I Understand that but it’s usually parents who are discussing these topics. OP has stated it’s just her and DH? I signed up to this when I had my first baby for advice, which is the whole point is it not?
There are many many many posters on MN who not only don’t have children, but have never wanted to have them.

There are many many many posters on MN whose children have left home, yet still we are here, joining in the discussions.

Is that ok with you?

mummmy2017 · 06/09/2020 18:28

I think may of us with children and older parents are in this position right now, so 100,% relevant.
I am not planning on do much more this year either.

SchrodingersImmigrant · 06/09/2020 18:30

That's bit of a different take on "why are non parents here" whinging...

Non parents are here because it is very diverse forum with various topics and sections... Obviously

Insanelysilver · 06/09/2020 18:31

Do you think you might be feeling a bit depressed? It would be understandable it’s been an awful time. X

Watcathel · 06/09/2020 18:32

Yes, that is fine with me, thanks for shedding some light, I was genuinely curious.

Notyouraveragecliche · 06/09/2020 18:33

I actually don't think you're being unreasonable providing that you're not forcing anyone else to miss out on Christmas. If your partner wants to get festive, then you should support that, as in the same way that he should support your choices.

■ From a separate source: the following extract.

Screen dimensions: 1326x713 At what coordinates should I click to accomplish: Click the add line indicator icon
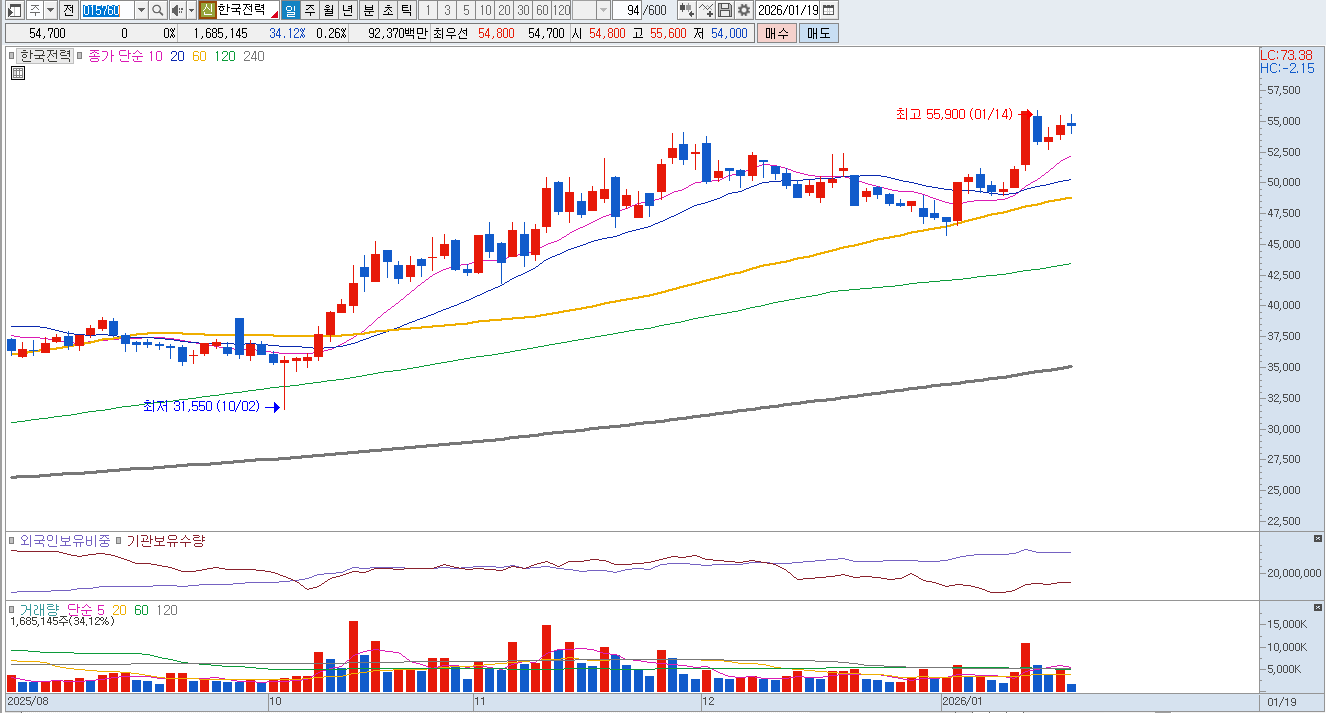(706, 10)
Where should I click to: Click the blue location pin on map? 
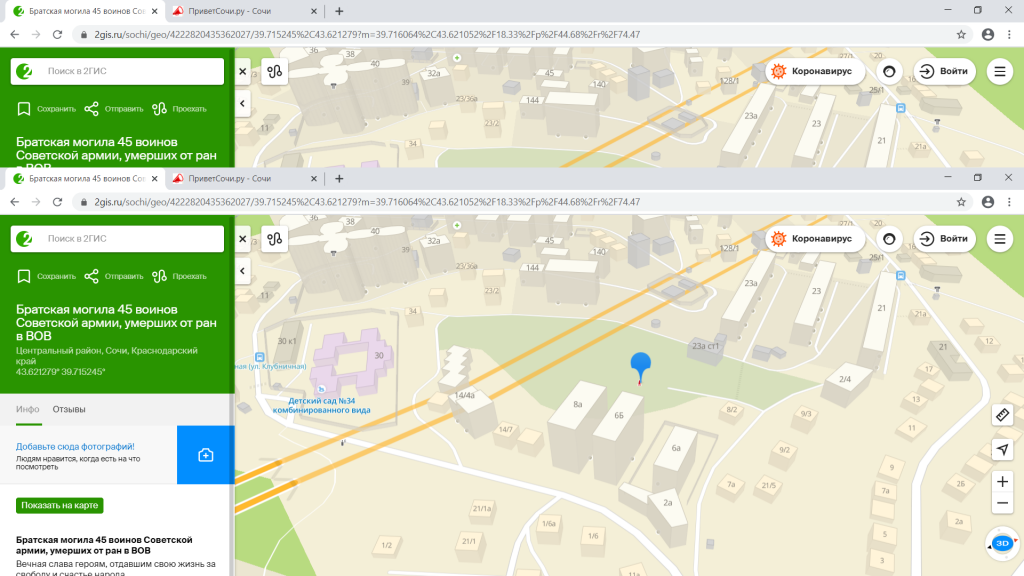click(640, 367)

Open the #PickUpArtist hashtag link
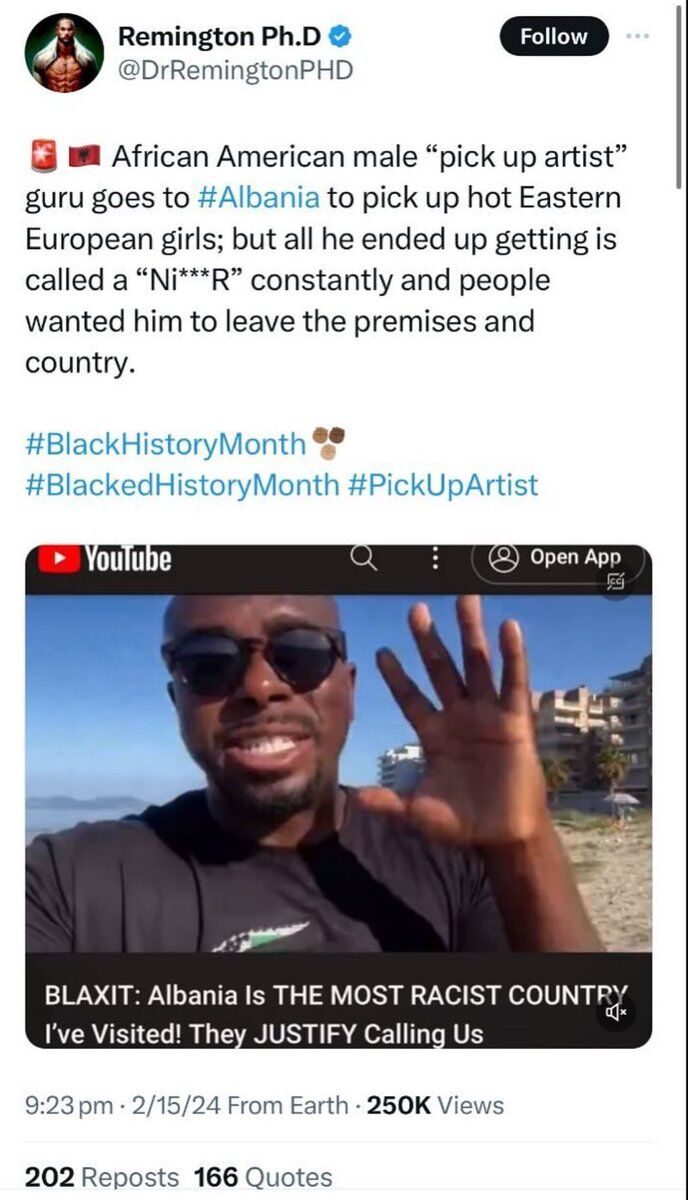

Christmas can have a massive knock on our mental health due to the sheer amount of pressure people are under during a time which is supposed to be joyful and special.

Christmas is important to me and my family but if its not to you, that's OK too.

Plumbuddle · 06/09/2020 18:35

I think YANBU. I'm very sorry at some of the posters' unkindness about OP. It's a difficult one to decide at this point how Christmas will pan out for each of us. I used to be very much aware of how hard this time of year is for people with difficulties I experienced DV as a child and as I grew up I rapidly began to notice that there were those in the population people who'd seen that, people with addictions, mental health problems etc -- for whom Xmas is a terribly lonely and sad time of year. It's the time for example when most people run away from relationships or divorce. But on the other hand since adulthood I've been of the camp that utterly adores Xmas with all its rituals and as a parent I've had an immense slew of activities to do with the kids like panto, winter wonderland, movie, crib service, midnight mass etc that are all going to be gone. So I can agree as a total Xmas junkie with OP that the loss of all this opportunity to junket and the huge loss of her income on top, it's going to be hard to cater to the needs of these demanding extended family.
But I'd say rather than do nothing and feel even worse, it's time to do something completely different that not only lifts your mood, but also gets rid of the demands from the relatives with an excuse that they are forced to be gracious about. For example, in my family we always have an immense house party just before Xmas with the entire pack of relatives, friends and neighbours round with mince pies etc. Now I can't do that I feel terrible. So as the kids are old enough now, my plan is to simply leave the country for a week and spend Xmas in a hotel somewhere abroad and quarantine be damned. But another thing I've toyed with, which does not cost a bean and could do so much good, could be to volunteer to do Xmas lunch for homeless people or other charitable work. Your post has concentrated my mind on this and so particularly have the replies, some of which have reminded me once again how terribly left out some people are when it comes to the festivities and of course how left out they have been due to Covid. I might look into this for the entire family and get my teens on board with it too. It would be a very special experience given the seismic shifts in consciousness about poverty that have happened in this country this year.
YANBU OP. Things have to change now and I wish you all the best with getting this unpleasant pressure off your back.

ThroughThickAndThin01 · 06/09/2020 18:35

Sorry that was a bit too sarcastic, but surely you’ve noticed how diverse the subjects are in MN, and so much discussion isn’t based around children. There are diet threads, house moving threads, tv programme threads, politics etc.